[arch-dev-public] Please provide Info for my talk!
Hi, I am giving an hour long talk at the end of next week about Arch, how it works and why we are successful. I will focus on stuff I am involved with (i.e. pacman...), but will give examples of things like how we decided on systemd, the new installer, etc. (other suggestions welcome) One thing I would like to talk about is our interaction with upstream. I know a few of us have commit access to various upstream projects, or have regularly contributed patches, or have upstream bug tracker privileges etc. Could people let me know about these things so I can make a summary. Something else I was specifically asked to cover is future plans for Arch. Does anyone have things beyond updating packages they want to do? Finally, if you are in Lisbon on the 1st of March, come see me! Search for "SINFO XX" for details. Allan P.S. Please reply off list to avoid irrelevant noise and we don't want to spoil my talk! I believe the talk will be posted on youtube and I will make my slides available too.
On Tue, Feb 19, 2013 at 3:15 PM, Allan McRae <allan@archlinux.org> wrote:
I am giving an hour long talk at the end of next week about Arch, how it works and why we are successful. I will focus on stuff I am involved with (i.e. pacman...), but will give examples of things like how we decided on systemd, the new installer, etc. (other suggestions welcome)

- _Provided material_
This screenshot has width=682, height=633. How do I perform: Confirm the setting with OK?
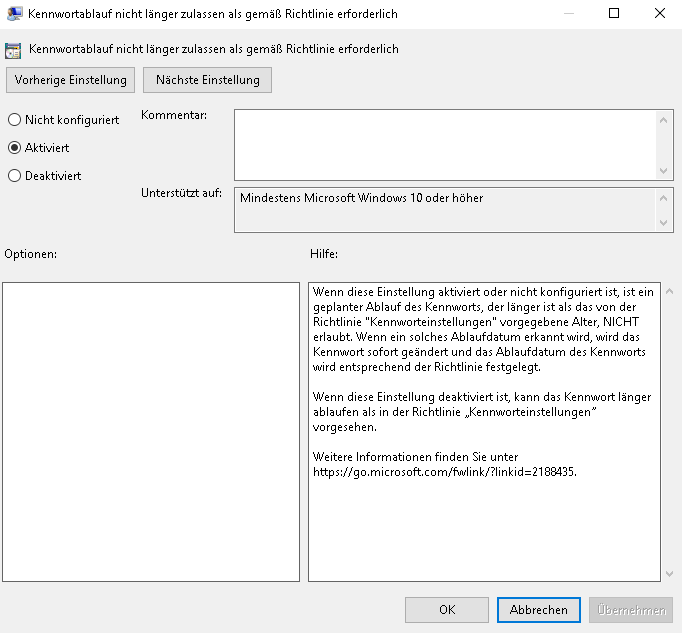coord(447,610)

- _Set of tasks_
A: Answer these from the Arch talk post:
(i) How long is the talk?
(ii) In which city and on what date will the talk be given?
(iii) Where does the writer believe the talk will be posted?
B: Carry on the Arch talk post from the point where it stops.
The material plays no part in what is asked here.

- _Replies_
A:
(i) An hour.
(ii) In Lisbon, on the 1st of March.
(iii) On YouTube.

B:
I'm doing a similar thing in Paris at the beginning of April, so I'll be asking Allan for whatever off-list feedback you give so I can steal it :)
Finally, if you are in Lisbon on the 1st of March, come see me! Search for "SINFO XX" for details.
Also, if anyone are in Paris on the fourth and fifth of April, please come say hi (I'll post a link once the conference is announced). Cheers, Tom
On 20/02/13 00:34, Tom Gundersen wrote:
On Tue, Feb 19, 2013 at 3:15 PM, Allan McRae <allan@archlinux.org> wrote:
I am giving an hour long talk at the end of next week about Arch, how it works and why we are successful. I will focus on stuff I am involved with (i.e. pacman...), but will give examples of things like how we decided on systemd, the new installer, etc. (other suggestions welcome)
I'm doing a similar thing in Paris at the beginning of April, so I'll be asking Allan for whatever off-list feedback you give so I can steal it :)
@Tom: I will ping you with what I got... In fact, you can also have a copy of my talk! Disappointingly, I only have responses from 4 devs, 2 TU and 2 users.
On 25 February 2013 10:26, Tom Gundersen <teg@jklm.no> wrote:
On Mon, Feb 25, 2013 at 12:17 AM, Allan McRae <allan@archlinux.org> wrote:
@Tom: I will ping you with what I got... In fact, you can also have a copy of my talk!
Thanks!
Disappointingly, I only have responses from 4 devs, 2 TU and 2 users.
:(
Disappointingly, I only have responses from 4 devs, 2 TU and 2 users. Do you mean you think some people have some commit access but did not (take the time to) answer or do you mean you thought more people had commit access?
I'm sorry but as Guillaume suggested sadly I don't have anything related worth mentioning. On Mon, Feb 25, 2013 at 5:03 PM, Guillaume Alaux <guillaume@alaux.net>wrote:
On 25 February 2013 10:26, Tom Gundersen <teg@jklm.no> wrote:
On Mon, Feb 25, 2013 at 12:17 AM, Allan McRae <allan@archlinux.org> wrote:
@Tom: I will ping you with what I got... In fact, you can also have a copy of my talk!
Thanks!
Disappointingly, I only have responses from 4 devs, 2 TU and 2 users.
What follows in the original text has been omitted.